Ease of testing and support for multiple versions of each service
Minimalistic approach and common sense suggests that you have a single routing service delegating requests to particular services (if you grow big I recommend you load the balancer approach – even custom build extension of this initial routing service). While this may potentially be a single point of failure depending on a solution, it also gives you a capability of routing to a particular version of service based on the client type (the required version could be stored in your http header). You could also test new services by configuring your routing service to direct 1% of load to the new service or simply direct any traffic with particular diagnostic header to your new version. Having many machines hosting the same service allows you to update your system without any downtime – you just use our routing service config to prevent routing to the service currently being updated.

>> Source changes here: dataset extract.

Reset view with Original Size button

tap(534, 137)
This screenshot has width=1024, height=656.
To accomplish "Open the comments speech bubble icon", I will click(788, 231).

Obviously, the two advantages mentioned above are shared by many other architecture patterns. But since one of the suggested approaches is event based communication and routing service it is pretty easy to code some diagnostics, load monitoring and clever resilience which is always good especially in scenarios when you don’t know how your business and services are growing and what future server configuration each may need. With clever diagnostics you may quickly find out your IT Support company’s user base favors your DisasterRecoveryFeatures. In this features set, lives your neuron-network based “predictive analysis module” which now analyses much more data than initially anticipated. Perhaps you will decide to split it into 2 services – one with processing capabilities and other with a lot of quick SSD drives to analyze data in some NO-SQL graph database. Who knows what happens? But you will know your architecture will adapt to any scaling decision you may need to make and your diagnostics will show you there is a need for such decision once it’s required.
One thing to notice – there may potentially be a lot of services and a lot of clever routing and versioning so you really want to involve Continuous Delivery in the process. Too many points of failure if you do things manually. While CI and CD is sometimes optional to a point in other architectures, with this one it really isn’t – you simply have to remember and orchestrate too many little things human (a machine will never get tired and miss a step).
Here, you can read more “raw data” kind of information and learn how Martin Flower describes particulars of this pattern. Bear in mind though that your use scenario is the most important thing and while you may disagree I think the first advantage/scenario listed above should be the only one that should always ring a bell in your head and point you to this pattern. Other advantages can be achieved by many other architectural patterns and you may not always want to deal with some small disadvantages of this architecture choice. Also, as an architect, don’t be afraid to mix even large architectural patterns – as long as you know what you need to achieve and understand reasoning behind each patterns existence it is ok to mix and match.